David Leonhardt has a nice article breaking down the sources of the growth in the budget deficit. Since Leonhardt works for The New York Times rather than USA Today, they didn’t see fit to illustrate his article with a pie chart, but I made one myself:
— “The first category — the business cycle — accounts for 37 percent of the $2 trillion swing.”
— Second, Bush-era legislation “like his tax cuts and the Medicare prescription drug benefit, [that] not only continue to cost the government but have also increased interest payments on the national debt.”
— Third, “Obama’s main contribution to the deficit is his extension of several Bush policies, like the Iraq war and tax cuts for households making less than $250,000 [...] 20 percent of the swing.”
— Fourth, “About 7 percent comes from the stimulus bill that Mr. Obama signed in February.”
— Fifth, “only 3 percent comes from Mr. Obama’s agenda on health care, education, energy and other areas.”

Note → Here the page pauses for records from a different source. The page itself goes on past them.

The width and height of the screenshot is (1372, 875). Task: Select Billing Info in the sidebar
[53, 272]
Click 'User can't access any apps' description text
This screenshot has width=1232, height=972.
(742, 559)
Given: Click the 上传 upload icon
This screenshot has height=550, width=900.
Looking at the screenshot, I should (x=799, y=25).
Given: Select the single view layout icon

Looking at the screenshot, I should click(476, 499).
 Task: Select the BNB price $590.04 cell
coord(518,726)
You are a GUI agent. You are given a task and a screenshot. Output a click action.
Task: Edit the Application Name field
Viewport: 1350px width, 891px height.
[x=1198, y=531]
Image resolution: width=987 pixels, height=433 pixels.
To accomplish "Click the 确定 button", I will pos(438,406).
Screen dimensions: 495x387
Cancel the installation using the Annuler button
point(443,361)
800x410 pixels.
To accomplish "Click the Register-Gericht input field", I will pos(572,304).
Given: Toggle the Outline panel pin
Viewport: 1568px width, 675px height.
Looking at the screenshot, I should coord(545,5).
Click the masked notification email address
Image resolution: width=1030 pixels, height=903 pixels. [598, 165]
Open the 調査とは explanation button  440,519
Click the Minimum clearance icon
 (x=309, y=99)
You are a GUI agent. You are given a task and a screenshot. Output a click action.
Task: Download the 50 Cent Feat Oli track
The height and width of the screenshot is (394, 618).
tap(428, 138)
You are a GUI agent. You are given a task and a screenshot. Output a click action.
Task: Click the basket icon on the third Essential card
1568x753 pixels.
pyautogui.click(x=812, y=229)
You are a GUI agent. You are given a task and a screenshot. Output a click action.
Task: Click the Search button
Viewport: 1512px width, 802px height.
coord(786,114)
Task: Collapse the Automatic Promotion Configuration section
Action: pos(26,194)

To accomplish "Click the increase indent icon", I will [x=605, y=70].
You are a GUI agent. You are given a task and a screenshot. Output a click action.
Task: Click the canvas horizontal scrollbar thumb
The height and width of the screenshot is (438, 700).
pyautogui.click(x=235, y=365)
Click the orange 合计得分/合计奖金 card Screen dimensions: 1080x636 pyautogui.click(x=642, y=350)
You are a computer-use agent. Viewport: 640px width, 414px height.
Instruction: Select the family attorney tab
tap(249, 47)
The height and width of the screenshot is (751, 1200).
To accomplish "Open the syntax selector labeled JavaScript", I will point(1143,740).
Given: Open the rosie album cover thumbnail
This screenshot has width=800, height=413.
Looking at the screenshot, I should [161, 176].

In other words, the very high deficits are not Obama’s fault according to any normal way of assessing political blame. That said, large deficits aren’t a moral failing that we need to hold someone accountable for. Rather, they’re a potential future practical problem that will have to be solved. Doing that will probably require a mixture of higher taxes, somewhat more hard-core health care reform that is likely to pass in 2009, and reductions in defense and possibly Social Security outlays. I don’t really find it especially surprising or alarming that nobody wants to vote for any of those things in 2009. After all, nobody who has to stand for election really wants to do any of that stuff. And the deficit isn’t a problem in 2009 and almost certainly won’t be in 2010. The main issue is whether Congress will be prepared to take tough measures when and if doing so actually proves necessary. Meanwhile, the health reforms being debated in congress will get us some of the way to where we need to be, and also hopefully lay the groundwork for further measures if the best hopes about what’s currently on the table don’t wind up materializing. The simple fact of the matter, after all, is that nobody really knows what the impact of something like comparative effectiveness research will be. It could save a lot of money, or it might not—we might just get healthier while spending a similar amount of money. But if we get it in place sooner rather than later, we’ll know and be in a position to act.